- ÉNONCÉ 1:
Recopiez sans la moindre modification le passage du texte sur les définitions statistiques de la richesse qui va de « Les personnes considérées » jusqu'à « 13 millions d’euros. » inclus.

Définitions statistiques de la richesse | La Croix et Terra Eco

• Extraits de « 8 millions de pauvres, à qui le tour ? », Terra Eco, jeudi 26 janvier 2012 :
Le calcul de la pauvreté se base sur le niveau de vie médian, qui coupe la population française en deux parts égales. La moitié gagne moins que ce seuil, l’autre plus. Jusqu’en 2006, l’Insee, l’Institut national de la statistique et des études économiques, estimait que l’on est pauvre si l’on gagne moins de 50 % de ce revenu médian, soit 795 euros en 2009. Aujourd’hui, elle utilise le seuil de 60 %, qui est la référence européenne, soit 954 euros en 2009.

Article intégral : 8 millions de pauvres, à qui le tour | Terra Eco

• Extraits de « Être riche, c’est qui, c’est quoi », La Croix , 14 juin 2010 :
Au tournant du 20e siècle, Vilfredo Pareto s’interrogeait : pas plus que la vieillesse, on ne sait où commence la richesse. Cent ans plus tard, cerner le « sentiment » de richesse se heurte au même problème. Le seuil de la pauvreté, donnée statistique définie, est sans équivalent à l’autre bout de l’échelle sociale.
Les personnes considérées comme « riches », « très haut revenus » selon la terminologie de l’Insee, ne représentent que 1 % de la population française : un revenu annuel déclaré supérieur à 84 500 euros. L’Insee compte une unité de consommation (UC) pour le premier adulte d’un ménage, 0,5 UC pour les autres personnes de 14 ans et plus, et 0,3 UC pour les enfants de moins de 14 ans. Juste en dessous, et toujours selon l’Insee, les « hauts revenus » se situent entre 35 600 euros et 84 500 euros, soit 9 % de la population. Au sein du 1 % des très hauts revenus, les disparités sont colossales : de 1 à 150, soit de 84 500 euros à plus de 13 millions d’euros.

- DONNÉES DE TRAVAIL:

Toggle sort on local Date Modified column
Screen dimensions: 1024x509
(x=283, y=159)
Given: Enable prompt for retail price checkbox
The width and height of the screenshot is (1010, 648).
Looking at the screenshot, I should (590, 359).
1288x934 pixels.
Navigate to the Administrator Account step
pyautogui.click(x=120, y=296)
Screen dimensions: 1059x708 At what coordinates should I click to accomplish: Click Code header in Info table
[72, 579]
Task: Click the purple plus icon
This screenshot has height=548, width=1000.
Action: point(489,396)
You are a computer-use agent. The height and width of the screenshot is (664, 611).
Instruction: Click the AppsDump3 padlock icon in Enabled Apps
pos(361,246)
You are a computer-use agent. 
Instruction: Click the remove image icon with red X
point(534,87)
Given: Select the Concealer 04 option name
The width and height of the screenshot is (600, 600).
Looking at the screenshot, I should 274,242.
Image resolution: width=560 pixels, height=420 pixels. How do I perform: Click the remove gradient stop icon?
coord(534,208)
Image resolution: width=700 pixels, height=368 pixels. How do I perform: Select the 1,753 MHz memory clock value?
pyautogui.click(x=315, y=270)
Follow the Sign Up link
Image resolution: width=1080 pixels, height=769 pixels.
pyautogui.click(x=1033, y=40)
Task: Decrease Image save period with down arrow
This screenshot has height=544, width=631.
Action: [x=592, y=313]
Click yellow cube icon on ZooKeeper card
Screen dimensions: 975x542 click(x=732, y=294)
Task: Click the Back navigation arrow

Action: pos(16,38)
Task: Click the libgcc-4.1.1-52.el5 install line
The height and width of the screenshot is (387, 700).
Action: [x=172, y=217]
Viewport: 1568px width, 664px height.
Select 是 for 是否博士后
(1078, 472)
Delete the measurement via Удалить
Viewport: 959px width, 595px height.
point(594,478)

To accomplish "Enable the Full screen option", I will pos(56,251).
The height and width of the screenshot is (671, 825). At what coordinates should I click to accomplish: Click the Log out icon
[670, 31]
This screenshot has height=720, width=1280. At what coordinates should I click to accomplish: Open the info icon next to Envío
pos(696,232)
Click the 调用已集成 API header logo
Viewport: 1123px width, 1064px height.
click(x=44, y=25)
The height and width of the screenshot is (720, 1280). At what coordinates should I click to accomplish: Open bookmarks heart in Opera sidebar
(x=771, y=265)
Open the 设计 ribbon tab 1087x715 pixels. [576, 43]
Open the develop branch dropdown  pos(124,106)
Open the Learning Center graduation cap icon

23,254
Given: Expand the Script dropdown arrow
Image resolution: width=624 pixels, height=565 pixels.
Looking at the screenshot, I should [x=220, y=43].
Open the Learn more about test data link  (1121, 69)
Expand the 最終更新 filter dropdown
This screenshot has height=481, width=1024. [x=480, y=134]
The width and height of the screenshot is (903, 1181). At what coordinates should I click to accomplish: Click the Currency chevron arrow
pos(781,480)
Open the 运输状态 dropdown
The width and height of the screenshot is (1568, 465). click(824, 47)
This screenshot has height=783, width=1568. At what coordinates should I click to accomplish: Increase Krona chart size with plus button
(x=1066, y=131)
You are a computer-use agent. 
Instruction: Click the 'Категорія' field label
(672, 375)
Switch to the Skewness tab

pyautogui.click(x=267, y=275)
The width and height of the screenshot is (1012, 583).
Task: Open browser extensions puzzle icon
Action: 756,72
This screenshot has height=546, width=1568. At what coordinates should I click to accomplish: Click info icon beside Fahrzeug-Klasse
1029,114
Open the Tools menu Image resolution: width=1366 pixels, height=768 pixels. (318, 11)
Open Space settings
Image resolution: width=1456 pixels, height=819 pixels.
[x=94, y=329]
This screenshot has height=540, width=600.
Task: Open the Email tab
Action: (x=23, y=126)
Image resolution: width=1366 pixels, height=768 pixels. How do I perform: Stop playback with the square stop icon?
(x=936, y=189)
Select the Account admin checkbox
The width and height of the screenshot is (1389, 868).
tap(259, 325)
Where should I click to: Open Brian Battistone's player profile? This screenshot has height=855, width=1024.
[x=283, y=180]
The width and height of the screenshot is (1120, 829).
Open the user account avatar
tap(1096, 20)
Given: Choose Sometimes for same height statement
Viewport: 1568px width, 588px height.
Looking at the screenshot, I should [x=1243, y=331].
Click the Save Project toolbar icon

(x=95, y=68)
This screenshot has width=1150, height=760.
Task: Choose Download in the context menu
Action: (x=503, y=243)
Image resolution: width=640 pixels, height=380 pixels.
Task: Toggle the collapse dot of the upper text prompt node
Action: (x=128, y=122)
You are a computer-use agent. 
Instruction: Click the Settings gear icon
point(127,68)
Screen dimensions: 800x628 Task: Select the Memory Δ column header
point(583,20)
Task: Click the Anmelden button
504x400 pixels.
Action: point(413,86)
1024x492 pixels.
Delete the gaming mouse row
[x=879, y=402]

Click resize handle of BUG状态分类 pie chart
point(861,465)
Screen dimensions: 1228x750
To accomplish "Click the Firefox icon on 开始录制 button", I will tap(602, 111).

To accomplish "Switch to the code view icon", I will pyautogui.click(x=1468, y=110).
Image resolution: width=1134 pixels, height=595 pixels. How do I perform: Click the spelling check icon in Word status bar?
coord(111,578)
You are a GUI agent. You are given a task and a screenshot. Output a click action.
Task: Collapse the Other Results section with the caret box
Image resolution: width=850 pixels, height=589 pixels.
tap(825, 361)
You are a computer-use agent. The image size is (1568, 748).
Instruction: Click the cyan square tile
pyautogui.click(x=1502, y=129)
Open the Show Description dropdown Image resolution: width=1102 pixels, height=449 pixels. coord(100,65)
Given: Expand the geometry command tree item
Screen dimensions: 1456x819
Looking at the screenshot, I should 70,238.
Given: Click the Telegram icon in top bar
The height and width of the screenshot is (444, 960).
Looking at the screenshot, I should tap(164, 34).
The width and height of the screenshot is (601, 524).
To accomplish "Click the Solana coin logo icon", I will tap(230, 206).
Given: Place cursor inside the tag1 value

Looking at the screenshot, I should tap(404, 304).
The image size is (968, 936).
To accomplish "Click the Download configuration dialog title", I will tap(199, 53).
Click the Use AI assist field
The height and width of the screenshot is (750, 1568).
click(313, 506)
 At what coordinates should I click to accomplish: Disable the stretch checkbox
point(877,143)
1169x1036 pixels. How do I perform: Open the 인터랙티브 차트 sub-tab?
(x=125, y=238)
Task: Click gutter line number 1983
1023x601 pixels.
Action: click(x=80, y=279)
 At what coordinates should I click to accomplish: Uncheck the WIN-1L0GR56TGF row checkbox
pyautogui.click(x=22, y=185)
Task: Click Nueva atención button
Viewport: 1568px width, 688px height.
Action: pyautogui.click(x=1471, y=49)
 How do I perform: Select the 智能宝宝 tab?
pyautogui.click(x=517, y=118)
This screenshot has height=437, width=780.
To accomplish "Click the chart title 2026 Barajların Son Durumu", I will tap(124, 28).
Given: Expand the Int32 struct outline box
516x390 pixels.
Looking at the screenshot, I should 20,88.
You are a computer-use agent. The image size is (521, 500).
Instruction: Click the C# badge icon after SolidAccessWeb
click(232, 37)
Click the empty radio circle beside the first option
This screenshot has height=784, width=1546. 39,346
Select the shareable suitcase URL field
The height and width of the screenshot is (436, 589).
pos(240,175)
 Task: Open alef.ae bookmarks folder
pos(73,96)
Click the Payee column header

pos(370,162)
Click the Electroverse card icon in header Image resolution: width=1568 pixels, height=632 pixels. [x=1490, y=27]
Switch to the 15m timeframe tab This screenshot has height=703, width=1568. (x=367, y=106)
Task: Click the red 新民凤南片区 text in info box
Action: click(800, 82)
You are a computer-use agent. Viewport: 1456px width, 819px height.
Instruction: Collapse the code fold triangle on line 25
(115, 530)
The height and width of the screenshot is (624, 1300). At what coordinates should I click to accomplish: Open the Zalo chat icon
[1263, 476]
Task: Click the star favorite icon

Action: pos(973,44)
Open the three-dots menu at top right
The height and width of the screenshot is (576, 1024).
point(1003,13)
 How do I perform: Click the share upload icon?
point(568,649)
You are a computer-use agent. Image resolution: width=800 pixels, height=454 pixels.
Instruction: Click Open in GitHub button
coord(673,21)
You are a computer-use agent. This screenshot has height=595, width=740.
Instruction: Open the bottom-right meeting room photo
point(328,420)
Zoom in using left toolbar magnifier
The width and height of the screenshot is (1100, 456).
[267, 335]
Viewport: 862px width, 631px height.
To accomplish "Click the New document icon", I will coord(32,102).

- ÉNONCÉ 2:
Dans les lignes ci-dessus, reprenez la partie allant de la ligne contenant « The height and width of the screenshot is (671, 825). » jusqu'à celle contenant « Open the Learn more » incluse, en remplaçant « dropdown » par « drop-down » sans rien changer d'autre, et donnez uniquement ces lignes.

- RÉPONSE ATTENDUE 1:
Les personnes considérées comme « riches », « très haut revenus » selon la terminologie de l’Insee, ne représentent que 1 % de la population française : un revenu annuel déclaré supérieur à 84 500 euros. L’Insee compte une unité de consommation (UC) pour le premier adulte d’un ménage, 0,5 UC pour les autres personnes de 14 ans et plus, et 0,3 UC pour les enfants de moins de 14 ans. Juste en dessous, et toujours selon l’Insee, les « hauts revenus » se situent entre 35 600 euros et 84 500 euros, soit 9 % de la population. Au sein du 1 % des très hauts revenus, les disparités sont colossales : de 1 à 150, soit de 84 500 euros à plus de 13 millions d’euros.

- RÉPONSE ATTENDUE 2:
The height and width of the screenshot is (671, 825). At what coordinates should I click to accomplish: Click the Log out icon
[670, 31]
This screenshot has height=720, width=1280. At what coordinates should I click to accomplish: Open the info icon next to Envío
pos(696,232)
Click the 调用已集成 API header logo
Viewport: 1123px width, 1064px height.
click(x=44, y=25)
The height and width of the screenshot is (720, 1280). At what coordinates should I click to accomplish: Open bookmarks heart in Opera sidebar
(x=771, y=265)
Open the 设计 ribbon tab 1087x715 pixels. [576, 43]
Open the develop branch drop-down  pos(124,106)
Open the Learning Center graduation cap icon

23,254
Given: Expand the Script drop-down arrow
Image resolution: width=624 pixels, height=565 pixels.
Looking at the screenshot, I should [x=220, y=43].
Open the Learn more about test data link  (1121, 69)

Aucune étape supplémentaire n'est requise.